L'arrivée des marques de pneus chinoises a fait mal à l'Europe
Le pneu européen serait écrasé par la concurrence chinoise. Freinées par un marché automobile arrivé à maturité, les ventes de pneumatiques stagnent depuis plus de dix ans en Europe. Dans ce contexte, l'arrivée des marques asiatiques à bas coûts, notamment chinoises, comprime les prix et les marges en créant des surcapacités de production.
La part de marché des producteurs asiatiques est passée de 6 à 25% entre 2000 et 2018, a expliqué mercredi à l'AFP Laurent Dartoux, président et directeur général de Bridgestone Europe Afrique et Moyen-Orient. Au détriment des fabricants historiques. Celui-ci estime souffrir actuellement d'une "surcapacité de production structurelle de 5 à 6 millions de pneumatiques". Sous pression, les manufacturiers se disent contraints de procéder à des arbitrages parmi leurs usines européennes au détriment des pays aux coûts salariaux les plus élevés. Cela touche particulièrement la France, mais aussi l'Allemagne, des pays difficilement compétitifs par rapport aux concurrents d'Europe centrale qui bénéficient souvent d'installations flambant neuves.

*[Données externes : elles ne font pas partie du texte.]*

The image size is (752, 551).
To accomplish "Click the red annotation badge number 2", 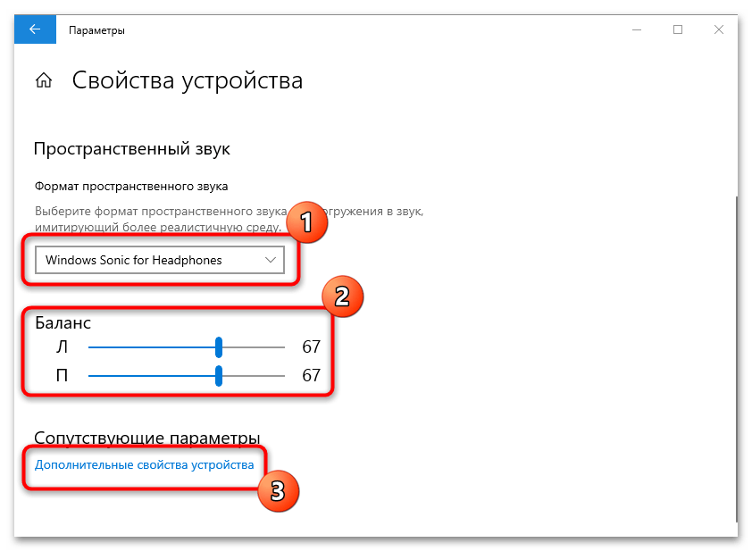I will pos(340,296).
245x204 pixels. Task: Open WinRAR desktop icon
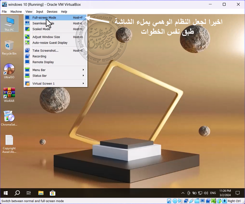[9, 95]
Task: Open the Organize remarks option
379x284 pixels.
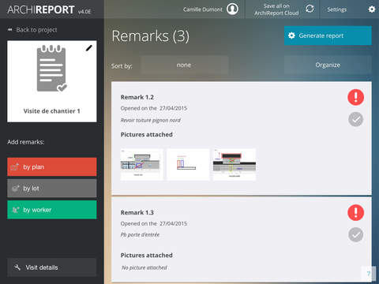Action: pos(328,65)
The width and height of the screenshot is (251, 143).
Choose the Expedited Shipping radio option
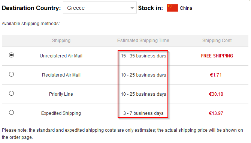(x=11, y=112)
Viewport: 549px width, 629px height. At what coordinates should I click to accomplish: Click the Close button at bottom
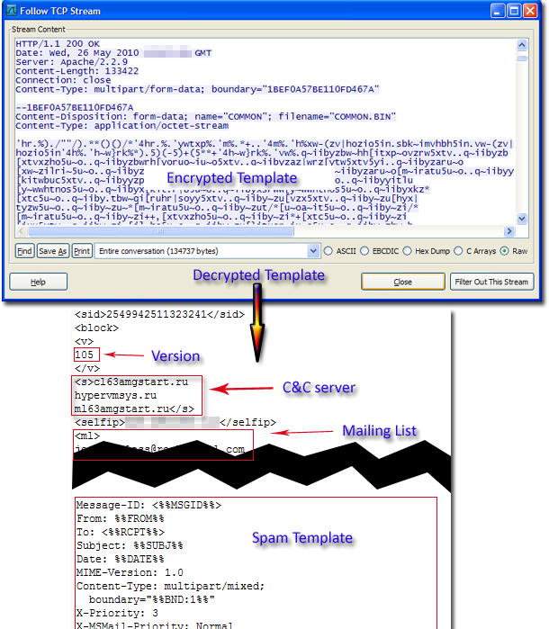[402, 282]
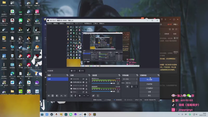This screenshot has width=208, height=117.
Task: Toggle eye icon for 图像幻灯片放映 source
Action: 83,89
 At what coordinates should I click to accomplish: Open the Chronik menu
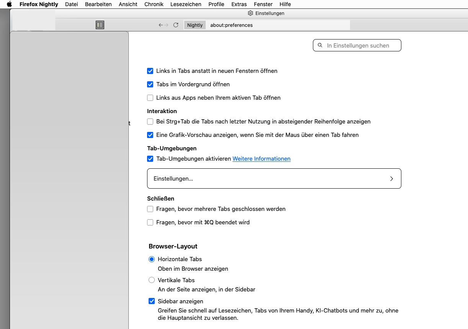coord(154,4)
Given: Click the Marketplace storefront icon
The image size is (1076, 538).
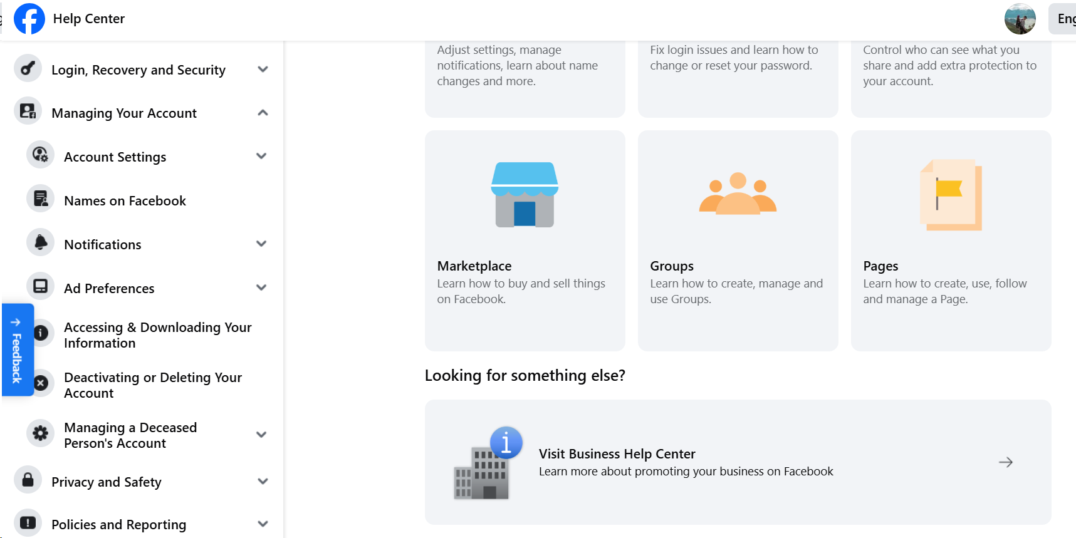Looking at the screenshot, I should [x=525, y=194].
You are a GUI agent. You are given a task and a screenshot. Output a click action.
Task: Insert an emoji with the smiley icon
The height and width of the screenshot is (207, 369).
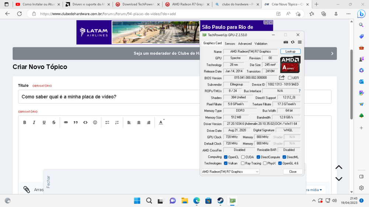click(x=95, y=122)
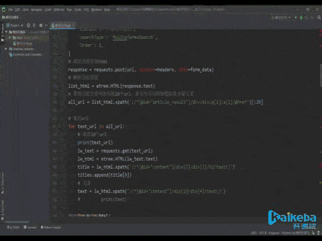This screenshot has width=322, height=241.
Task: Open the VCS menu
Action: [87, 9]
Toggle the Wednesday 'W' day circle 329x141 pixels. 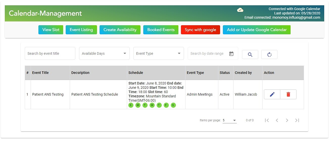[152, 105]
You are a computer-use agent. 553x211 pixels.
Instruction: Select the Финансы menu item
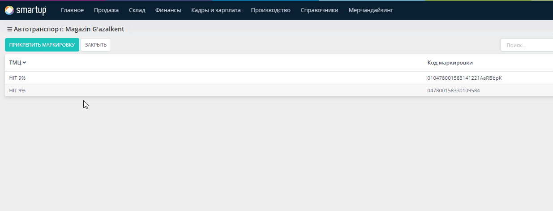point(168,10)
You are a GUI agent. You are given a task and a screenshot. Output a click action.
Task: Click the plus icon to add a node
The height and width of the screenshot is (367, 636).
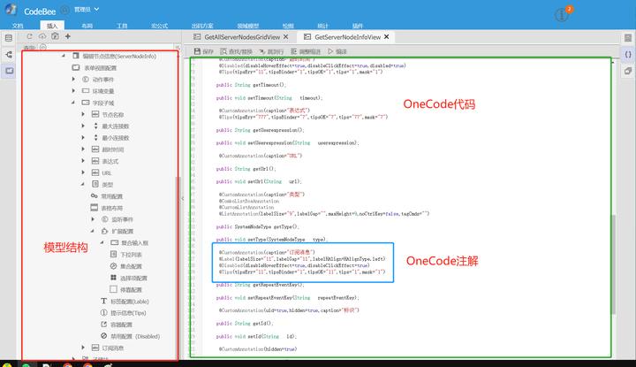tap(68, 37)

Christophe Rollet (Point S) réagit
Dans un communiqué, Christophe Rollet, directeur général de Point S, vice-président et trésorier du Syndicat des professionnels du pneu, a souhaité réagir à tout ce méli-mélo d’informations. Voici la totalité de son discours :
« Aujourd'hui, on parle de Bridgestone à Béthune, il y a quelques mois, c'était Michelin à la Roche-sur-Yon... Les annonces de fermetures d'usines de pneus se succèdent en France. Parmi les principales raisons avancées par les manufacturiers : une surproduction et la concurrence chinoise. Ces arguments ne sont pas valables !
En effet, les manufacturiers évoquent des surcapacités de production. Il y aurait des milliers de pneus en stock qui ne trouvent pas de clients... Ce n'est pas la bonne raison ! Chez Point S, qui achètent des millions de pneus par an, nous avons au contraire du mal à nous faire livrer, et nous ne sommes pas les seuls. Il y a sans cesse des pénuries de pneus chez les fabricants de pneus premiums, notamment depuis début 2020.
Le marché du pneumatique en France est stable, à environ 30 millions de pneus. Ceux qui évoquent une chute abyssale du marché due à la crise sanitaire se moquent du monde ! Les Français n'ont d'ailleurs jamais autant utilisé leur voiture pour partir en vacances cet été. Avec 570 centres spécialisés dans le pneumatique et l'entretien auto en France, nous mesurons bien le rebond de l'activité depuis le déconfinement.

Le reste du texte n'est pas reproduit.